It is available in the following packs:
- 200 mg: 6 and 12 hard capsules in blisters.
- 400 mg: 4 and 6 hard capsules in blisters.
Source Package Leaflet: AIFA (Italian Medicines Agency). Content published in January 2016. The information present may not be up-to-date.
To have access to the most up-to-date version, it is advisable to access the AIFA (Italian Medicines Agency) website. Disclaimer and useful information.
01.0 NAME OF THE MEDICINAL PRODUCT
ISOCEF
02.0 QUALITATIVE AND QUANTITATIVE COMPOSITION
ISOCEF 200 mg hard capsules
Active principle:
Each hard capsule contains 200 mg of ceftibuten.
ISOCEF 200 mg granules for oral suspension
Active principle:
Each sachet contains 200 mg of ceftibuten.
Excipients with known effects
Each sachet contains 1.11 g of sucrose and 5.56 mg of sodium benzoate.
ISOCEF 400 mg hard capsules
Active principle:
Each hard capsule contains 400 mg of ceftibuten.
ISOCEF 400 mg granules for oral suspension
Active principle:
Each sachet contains 400 mg of ceftibuten.
Excipients with known effects
Each sachet contains 2.23 g of sucrose and 11.12 mg of sodium benzoate.
ISOCEF 36 mg / ml granules for oral suspension
Active principle:
100 g of granules contain 14.40 g of ceftibuten.
Excipients with known effects
Each bottle contains 80.31 g of sucrose and 0.40 g of sodium benzoate.
For the full list of excipients see section 6.1.
03.0 PHARMACEUTICAL FORM
Hard capsules.
Granules for oral suspension.
04.0 CLINICAL INFORMATION
04.1 Therapeutic indications
Isocef is indicated in the treatment of infections due to sensitive pathogens, in particular:
• Upper respiratory tract infections: pharyngitis, tonsillitis, sinusitis, otitis media.
• Lower respiratory tract infections: bronchitis, primary community-acquired pneumonia, bronchopneumonia.
• Urinary tract infections: acute and chronic pyelitis, cystopyelitis, cystitis, urethritis. As a second-line drug in uncomplicated acute gonococcal urethritis.
04.2 Posology and method of administration
Dosage
Adults
Lower respiratory tract infections
Pneumonia: 200 mg twice / day;
bronchitis: 400 mg once / day.
Upper respiratory tract infections: 400 mg once / day.
Urinary tract infections: 400 mg once / day.
Pediatric population
Children over 6 months of age
Uncomplicated lower respiratory tract infections: 9.0 mg / kg once / day.
Upper respiratory tract infections (e.g. otitis media): 9.0 mg / kg once / day.
Urinary tract infections: 9.0 mg / kg once / day.
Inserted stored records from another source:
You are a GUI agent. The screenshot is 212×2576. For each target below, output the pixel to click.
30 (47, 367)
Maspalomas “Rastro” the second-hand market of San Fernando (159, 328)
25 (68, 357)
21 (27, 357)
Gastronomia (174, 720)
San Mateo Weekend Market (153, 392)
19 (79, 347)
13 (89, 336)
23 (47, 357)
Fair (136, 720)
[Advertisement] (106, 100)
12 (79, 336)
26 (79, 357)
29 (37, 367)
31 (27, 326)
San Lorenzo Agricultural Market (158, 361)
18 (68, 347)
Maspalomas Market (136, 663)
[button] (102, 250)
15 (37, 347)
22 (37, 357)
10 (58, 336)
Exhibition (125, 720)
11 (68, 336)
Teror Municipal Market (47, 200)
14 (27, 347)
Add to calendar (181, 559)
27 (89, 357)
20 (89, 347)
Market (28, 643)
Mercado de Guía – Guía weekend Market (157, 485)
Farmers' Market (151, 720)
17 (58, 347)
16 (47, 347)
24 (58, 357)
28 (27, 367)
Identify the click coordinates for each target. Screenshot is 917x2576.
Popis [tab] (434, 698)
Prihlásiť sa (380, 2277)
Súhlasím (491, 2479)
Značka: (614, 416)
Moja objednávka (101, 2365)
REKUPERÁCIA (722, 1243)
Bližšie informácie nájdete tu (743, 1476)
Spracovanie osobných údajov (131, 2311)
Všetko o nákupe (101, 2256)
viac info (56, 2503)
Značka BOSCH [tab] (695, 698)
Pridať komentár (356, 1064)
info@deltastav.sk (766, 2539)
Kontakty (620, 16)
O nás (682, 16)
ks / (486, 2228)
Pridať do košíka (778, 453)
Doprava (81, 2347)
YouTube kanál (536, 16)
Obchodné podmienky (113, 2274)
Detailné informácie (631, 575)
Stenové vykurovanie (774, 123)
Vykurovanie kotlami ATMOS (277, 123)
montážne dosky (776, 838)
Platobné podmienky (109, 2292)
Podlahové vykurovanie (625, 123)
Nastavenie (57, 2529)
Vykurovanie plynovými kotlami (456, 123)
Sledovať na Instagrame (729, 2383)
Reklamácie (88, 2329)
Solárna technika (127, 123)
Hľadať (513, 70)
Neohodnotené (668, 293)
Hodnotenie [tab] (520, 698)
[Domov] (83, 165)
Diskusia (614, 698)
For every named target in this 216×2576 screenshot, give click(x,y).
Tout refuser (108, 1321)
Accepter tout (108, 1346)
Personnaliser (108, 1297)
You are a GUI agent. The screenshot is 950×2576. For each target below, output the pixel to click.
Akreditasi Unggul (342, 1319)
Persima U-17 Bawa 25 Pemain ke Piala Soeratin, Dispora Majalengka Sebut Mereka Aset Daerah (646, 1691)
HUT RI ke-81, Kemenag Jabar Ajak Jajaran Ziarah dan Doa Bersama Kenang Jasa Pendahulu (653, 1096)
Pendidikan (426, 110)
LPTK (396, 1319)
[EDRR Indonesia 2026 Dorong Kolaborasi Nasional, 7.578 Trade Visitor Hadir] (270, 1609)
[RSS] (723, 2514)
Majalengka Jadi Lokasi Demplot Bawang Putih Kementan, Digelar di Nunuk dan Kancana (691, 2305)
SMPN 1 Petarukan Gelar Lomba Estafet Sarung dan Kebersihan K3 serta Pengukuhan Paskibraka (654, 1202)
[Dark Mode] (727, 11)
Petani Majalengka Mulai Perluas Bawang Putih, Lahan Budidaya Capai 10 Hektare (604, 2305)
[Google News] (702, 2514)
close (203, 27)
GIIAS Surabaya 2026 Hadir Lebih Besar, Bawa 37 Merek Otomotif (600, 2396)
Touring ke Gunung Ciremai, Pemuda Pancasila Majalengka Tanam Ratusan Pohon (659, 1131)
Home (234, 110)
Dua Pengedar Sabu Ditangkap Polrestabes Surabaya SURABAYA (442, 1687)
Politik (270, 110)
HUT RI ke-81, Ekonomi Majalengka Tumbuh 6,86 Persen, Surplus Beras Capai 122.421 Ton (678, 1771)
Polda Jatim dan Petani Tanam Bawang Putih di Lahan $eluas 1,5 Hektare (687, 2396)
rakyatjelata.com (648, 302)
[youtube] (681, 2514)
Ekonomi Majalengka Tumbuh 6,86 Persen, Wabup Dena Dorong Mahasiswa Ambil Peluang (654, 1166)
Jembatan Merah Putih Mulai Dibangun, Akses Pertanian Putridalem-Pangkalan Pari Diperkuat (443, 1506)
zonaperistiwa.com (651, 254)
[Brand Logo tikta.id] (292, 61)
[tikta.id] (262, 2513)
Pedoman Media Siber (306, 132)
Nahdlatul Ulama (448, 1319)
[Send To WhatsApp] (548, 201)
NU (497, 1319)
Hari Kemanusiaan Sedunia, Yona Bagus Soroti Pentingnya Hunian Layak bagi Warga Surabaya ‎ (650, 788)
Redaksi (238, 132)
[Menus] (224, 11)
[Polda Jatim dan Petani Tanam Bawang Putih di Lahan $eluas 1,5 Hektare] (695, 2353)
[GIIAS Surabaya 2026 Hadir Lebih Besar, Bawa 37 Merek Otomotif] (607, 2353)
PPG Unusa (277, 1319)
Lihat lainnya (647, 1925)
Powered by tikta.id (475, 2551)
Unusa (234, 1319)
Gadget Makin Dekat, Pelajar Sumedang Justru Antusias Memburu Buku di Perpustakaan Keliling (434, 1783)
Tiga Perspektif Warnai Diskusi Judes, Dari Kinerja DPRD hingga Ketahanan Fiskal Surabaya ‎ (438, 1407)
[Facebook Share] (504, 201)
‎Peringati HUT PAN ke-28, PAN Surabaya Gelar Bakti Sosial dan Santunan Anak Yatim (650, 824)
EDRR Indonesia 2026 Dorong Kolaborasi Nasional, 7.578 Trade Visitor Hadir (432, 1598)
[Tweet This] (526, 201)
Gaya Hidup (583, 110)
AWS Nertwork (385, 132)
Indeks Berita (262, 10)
The maximum daily dose in children should not exceed 400 mg / day.
The safety and efficacy in children under 6 months of age have not yet been established.
Method of administration
Isocef granules for oral suspension can be taken one to two hours before or after a meal.
Isocef capsules can be taken regardless of meal times.
04.3 Contraindications
Hypersensitivity to the active substance, to any other cephalosporin, or to any of the excipients listed in section 6.1.
Isocef must not be used in patients who have experienced known serious or acute hypersensitivity reactions (anaphylaxis) to penicillins or other beta-lactam antibiotics.
Experience in children under six months of age is insufficient to establish the safety of ceftibuten in this patient population.
Pregnancy (see section 4.6)
04.4 Special warnings and appropriate precautions for use
Renal impairment
In patients with marked renal insufficiency or in patients undergoing dialysis the dosage of Isocef may require adjustment. Isocef is readily dialysable. Patients on dialysis should be closely monitored, with Isocef being administered immediately after dialysis.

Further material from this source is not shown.